Paracrine or virus-mediated induction of decorin expression by endothelial cells contributes to tube formation and prevention of apoptosis in collagen lattices

Resting endothelial cells express the small proteoglycan biglycan, whereas sprouting endothelial cells also synthesize decorin, a related proteoglycan. Here we show that decorin is expressed in endothelial cells in human granulomatous tissue. For in vitro investigations, the human endothelium-derived cell line, EA.hy 926, was cultured for 6 or more days in the presence of 1% fetal calf serum on top of or within floating collagen lattices which were also populated by a small number of rat fibroblasts.

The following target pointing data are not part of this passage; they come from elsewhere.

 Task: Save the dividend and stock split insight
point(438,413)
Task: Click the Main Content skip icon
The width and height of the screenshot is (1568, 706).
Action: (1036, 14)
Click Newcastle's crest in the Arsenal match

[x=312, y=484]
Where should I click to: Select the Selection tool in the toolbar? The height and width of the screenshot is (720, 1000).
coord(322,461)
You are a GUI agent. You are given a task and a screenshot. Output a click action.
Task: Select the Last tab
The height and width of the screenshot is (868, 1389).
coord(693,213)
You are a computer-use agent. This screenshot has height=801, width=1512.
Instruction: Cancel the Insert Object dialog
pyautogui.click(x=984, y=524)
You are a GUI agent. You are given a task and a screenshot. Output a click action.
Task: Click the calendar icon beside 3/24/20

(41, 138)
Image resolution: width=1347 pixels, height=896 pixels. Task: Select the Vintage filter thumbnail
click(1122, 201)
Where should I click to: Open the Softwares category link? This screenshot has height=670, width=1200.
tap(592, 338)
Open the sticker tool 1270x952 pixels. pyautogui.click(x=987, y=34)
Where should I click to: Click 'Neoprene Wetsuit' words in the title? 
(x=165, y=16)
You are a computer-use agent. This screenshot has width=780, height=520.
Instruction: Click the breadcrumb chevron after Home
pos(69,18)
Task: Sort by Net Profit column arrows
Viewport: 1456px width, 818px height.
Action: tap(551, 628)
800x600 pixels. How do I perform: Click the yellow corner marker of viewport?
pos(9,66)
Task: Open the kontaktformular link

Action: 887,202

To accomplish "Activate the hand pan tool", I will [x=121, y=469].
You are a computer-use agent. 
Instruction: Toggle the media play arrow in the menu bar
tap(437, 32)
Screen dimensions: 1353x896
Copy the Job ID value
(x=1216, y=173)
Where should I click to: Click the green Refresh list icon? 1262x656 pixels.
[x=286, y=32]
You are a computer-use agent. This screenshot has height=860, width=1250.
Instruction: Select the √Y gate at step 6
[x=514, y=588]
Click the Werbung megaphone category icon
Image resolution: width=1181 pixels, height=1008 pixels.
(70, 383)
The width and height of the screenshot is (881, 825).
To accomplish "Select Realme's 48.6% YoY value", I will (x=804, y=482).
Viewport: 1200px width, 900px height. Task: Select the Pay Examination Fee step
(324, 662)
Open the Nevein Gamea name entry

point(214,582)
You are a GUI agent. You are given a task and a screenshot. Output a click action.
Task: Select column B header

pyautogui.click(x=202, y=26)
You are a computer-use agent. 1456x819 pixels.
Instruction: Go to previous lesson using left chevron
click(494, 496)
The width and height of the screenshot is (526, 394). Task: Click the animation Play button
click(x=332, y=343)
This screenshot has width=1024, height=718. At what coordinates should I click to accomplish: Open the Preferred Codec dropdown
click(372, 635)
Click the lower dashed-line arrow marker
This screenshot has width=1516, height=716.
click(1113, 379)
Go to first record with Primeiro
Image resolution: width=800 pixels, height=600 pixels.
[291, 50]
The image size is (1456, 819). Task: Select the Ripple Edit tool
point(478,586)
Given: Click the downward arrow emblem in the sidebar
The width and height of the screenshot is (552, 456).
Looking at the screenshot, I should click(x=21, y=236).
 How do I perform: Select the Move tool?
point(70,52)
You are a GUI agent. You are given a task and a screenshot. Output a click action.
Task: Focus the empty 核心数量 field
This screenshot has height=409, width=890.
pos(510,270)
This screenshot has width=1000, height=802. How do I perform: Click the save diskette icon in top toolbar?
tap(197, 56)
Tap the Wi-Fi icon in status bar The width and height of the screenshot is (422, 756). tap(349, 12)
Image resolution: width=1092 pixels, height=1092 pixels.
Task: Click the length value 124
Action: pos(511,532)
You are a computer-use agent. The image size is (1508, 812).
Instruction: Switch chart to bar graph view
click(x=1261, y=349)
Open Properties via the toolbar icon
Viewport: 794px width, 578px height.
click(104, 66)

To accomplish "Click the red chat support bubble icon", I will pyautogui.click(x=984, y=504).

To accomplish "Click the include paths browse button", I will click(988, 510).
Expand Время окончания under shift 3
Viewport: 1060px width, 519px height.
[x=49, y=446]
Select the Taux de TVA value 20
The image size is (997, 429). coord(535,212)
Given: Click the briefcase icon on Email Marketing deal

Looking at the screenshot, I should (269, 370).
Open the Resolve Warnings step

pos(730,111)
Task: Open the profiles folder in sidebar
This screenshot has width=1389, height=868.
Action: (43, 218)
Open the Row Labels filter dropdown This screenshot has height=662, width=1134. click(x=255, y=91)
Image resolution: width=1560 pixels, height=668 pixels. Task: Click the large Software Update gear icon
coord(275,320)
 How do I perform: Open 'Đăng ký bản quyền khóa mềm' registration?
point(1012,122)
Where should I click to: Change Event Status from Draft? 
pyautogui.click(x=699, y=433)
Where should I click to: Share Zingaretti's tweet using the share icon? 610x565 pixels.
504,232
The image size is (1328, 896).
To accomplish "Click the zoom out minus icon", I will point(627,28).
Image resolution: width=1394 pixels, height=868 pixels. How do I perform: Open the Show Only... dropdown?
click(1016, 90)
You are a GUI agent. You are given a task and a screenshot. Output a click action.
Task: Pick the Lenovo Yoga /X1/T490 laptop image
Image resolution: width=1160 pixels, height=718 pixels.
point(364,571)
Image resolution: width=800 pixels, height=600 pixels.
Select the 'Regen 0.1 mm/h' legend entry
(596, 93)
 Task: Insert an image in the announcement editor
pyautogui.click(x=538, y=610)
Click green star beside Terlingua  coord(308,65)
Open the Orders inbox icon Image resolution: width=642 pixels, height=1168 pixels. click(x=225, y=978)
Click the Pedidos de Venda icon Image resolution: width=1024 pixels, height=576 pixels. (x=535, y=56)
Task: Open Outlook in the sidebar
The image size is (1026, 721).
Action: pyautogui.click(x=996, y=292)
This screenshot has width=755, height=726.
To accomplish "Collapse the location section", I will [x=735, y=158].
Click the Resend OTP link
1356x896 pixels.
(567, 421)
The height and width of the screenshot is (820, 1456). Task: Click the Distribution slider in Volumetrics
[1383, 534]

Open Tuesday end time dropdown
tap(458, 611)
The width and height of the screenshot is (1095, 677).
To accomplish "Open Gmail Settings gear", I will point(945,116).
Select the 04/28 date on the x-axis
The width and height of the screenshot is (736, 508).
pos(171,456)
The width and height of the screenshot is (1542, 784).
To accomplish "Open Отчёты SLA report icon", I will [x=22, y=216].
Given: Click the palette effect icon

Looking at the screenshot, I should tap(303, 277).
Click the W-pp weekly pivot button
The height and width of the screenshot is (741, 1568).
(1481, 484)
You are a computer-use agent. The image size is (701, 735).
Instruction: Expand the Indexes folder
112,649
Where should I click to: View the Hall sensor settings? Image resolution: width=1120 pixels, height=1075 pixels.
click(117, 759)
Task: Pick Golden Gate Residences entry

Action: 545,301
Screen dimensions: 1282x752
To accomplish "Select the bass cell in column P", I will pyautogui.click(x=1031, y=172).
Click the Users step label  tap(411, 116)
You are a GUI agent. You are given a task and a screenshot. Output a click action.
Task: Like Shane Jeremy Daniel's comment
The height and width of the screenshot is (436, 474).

Endothelial cells aligned in cord-like structures and developed cavities that were surrounded by human decorin. About 14% and 20% of endothelial cells became apoptotic after 6 and 12 days of co-culture, respectively. In the absence of fibroblasts, however, the extent of apoptosis was about 60% after 12 days, and cord-like structures were not formed nor could decorin production be induced. This was also the case when lattices populated by EA.hy 926 cells were maintained under one of the following conditions: 1) 10% fetal calf serum; 2) fibroblast-conditioned media; 3) exogenous decorin; or 4) treatment with individual growth factors known to be involved in angiogenesis. The mechanism(s) by which fibroblasts induce an angiogenic phenotype in EA.hy 926 cells is (are) not known, but a causal relationship between decorin expression and endothelial cell phenotype was suggested by transducing human decorin cDNA into EA.hy 926 cells using a replication-deficient adenovirus. When the transduced cells were cultured in collagen lattices, there was no requirement of fibroblasts for the formation of capillary-like structures and apoptosis was reduced. Thus, decorin expression seems to be of special importance for the survival of EA.hy 926 cells as well as for cord and tube formation in this angiogenesis model.